Instructions for the task:
Rewrite every item below with "Viewport" replaced by "Window size" and nothing else changed, leaving out the pictures.

# Start of Data

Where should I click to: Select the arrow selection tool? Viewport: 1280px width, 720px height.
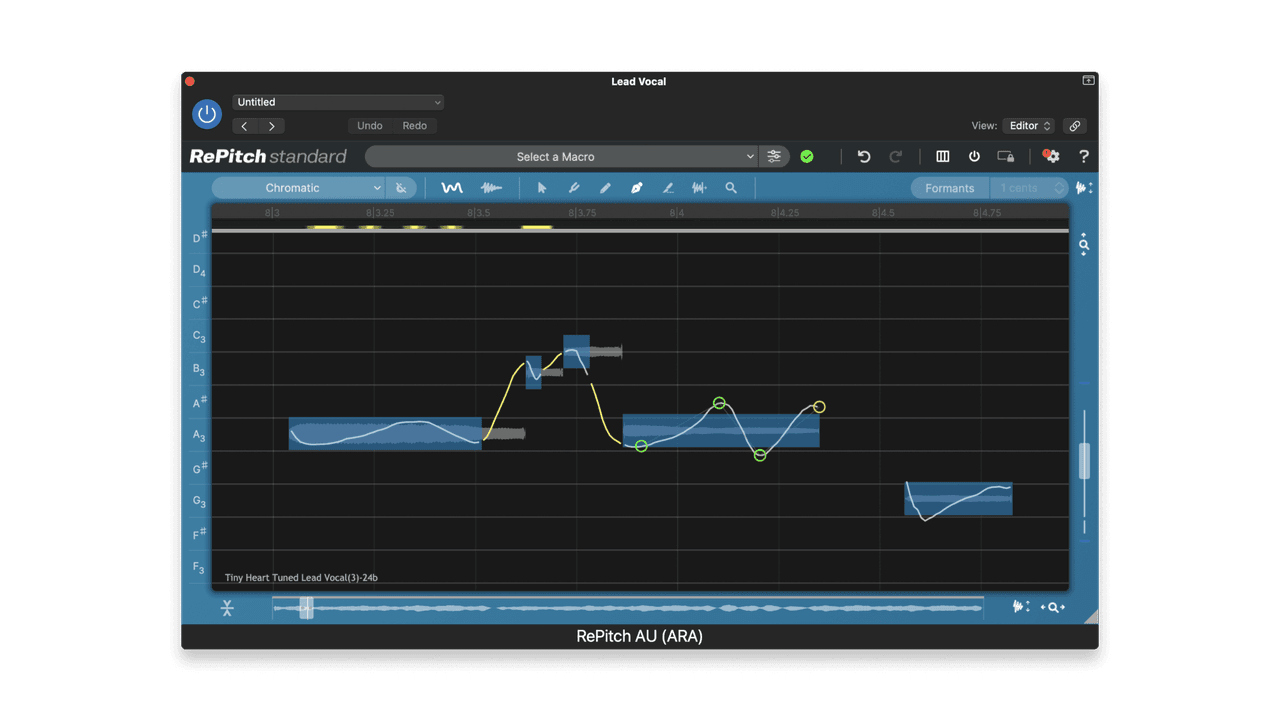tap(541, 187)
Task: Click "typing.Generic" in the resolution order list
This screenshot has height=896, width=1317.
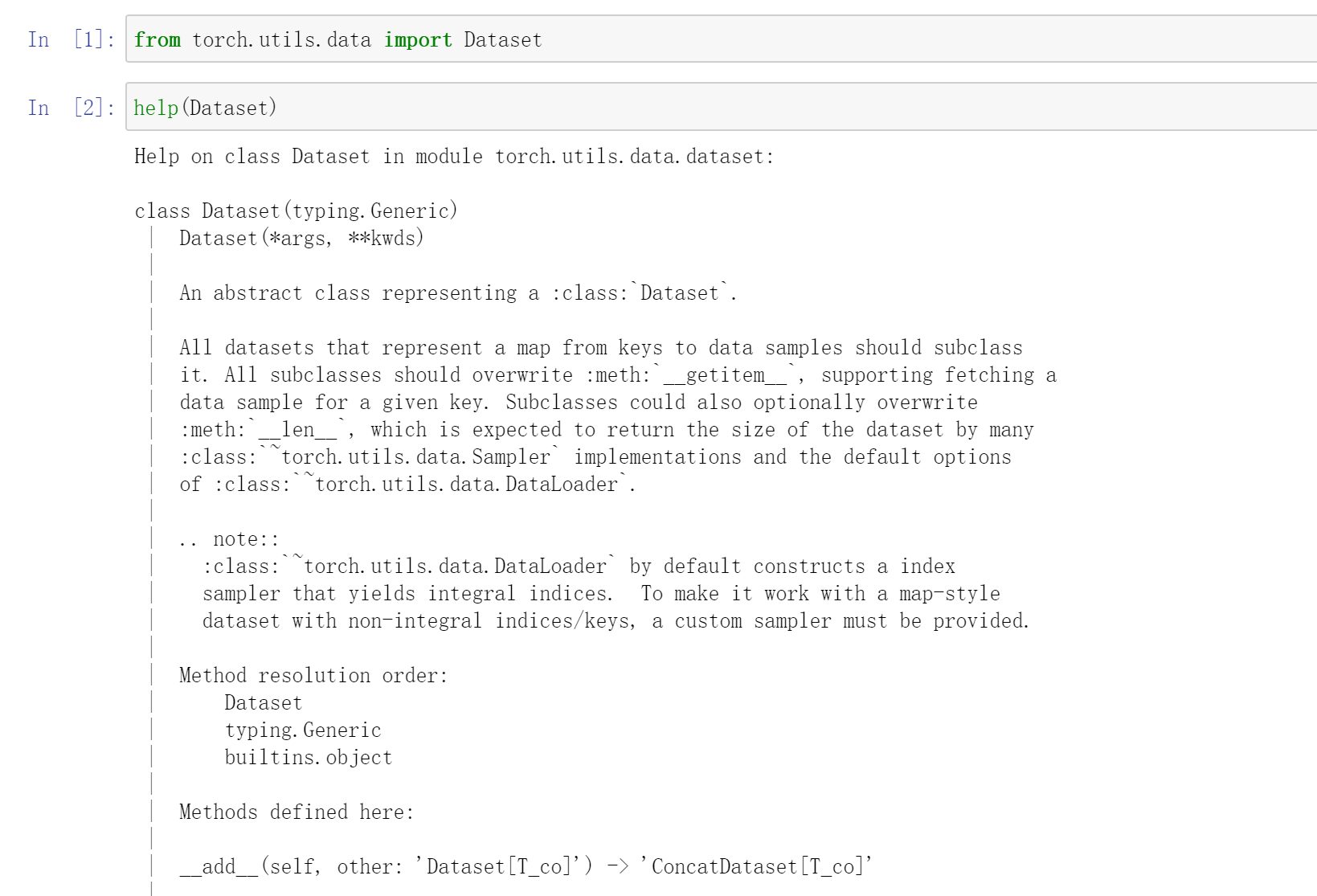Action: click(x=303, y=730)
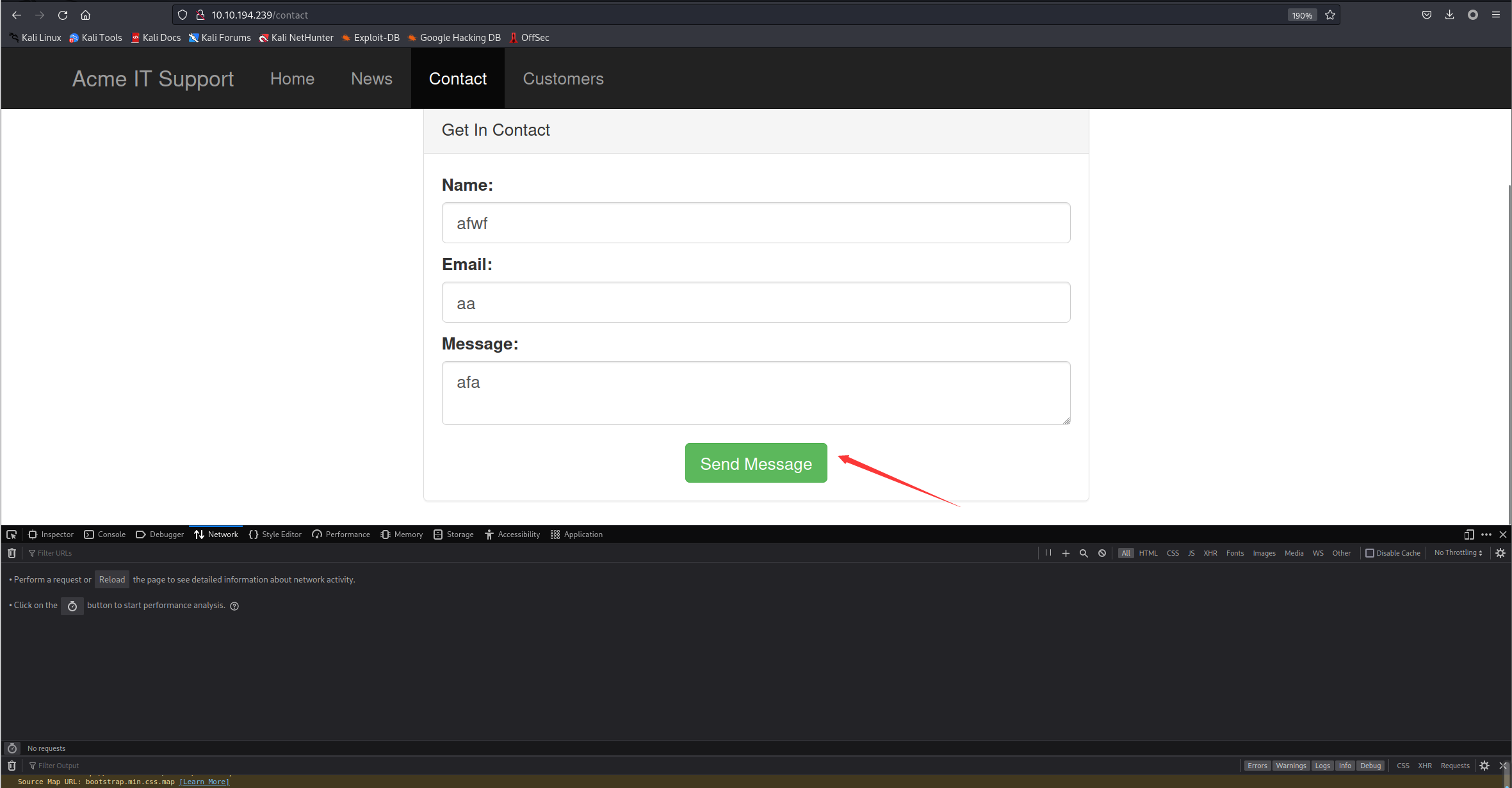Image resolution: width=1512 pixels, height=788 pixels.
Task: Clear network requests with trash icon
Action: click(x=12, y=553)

# End of Data

Problem solution:
Where should I click to: Select the arrow selection tool? Window size: 1280px width, 720px height.
tap(541, 187)
Task: Click "typing.Generic" in the resolution order list
This screenshot has height=896, width=1317.
Action: click(x=303, y=730)
Image resolution: width=1512 pixels, height=788 pixels.
Task: Clear network requests with trash icon
Action: click(x=12, y=553)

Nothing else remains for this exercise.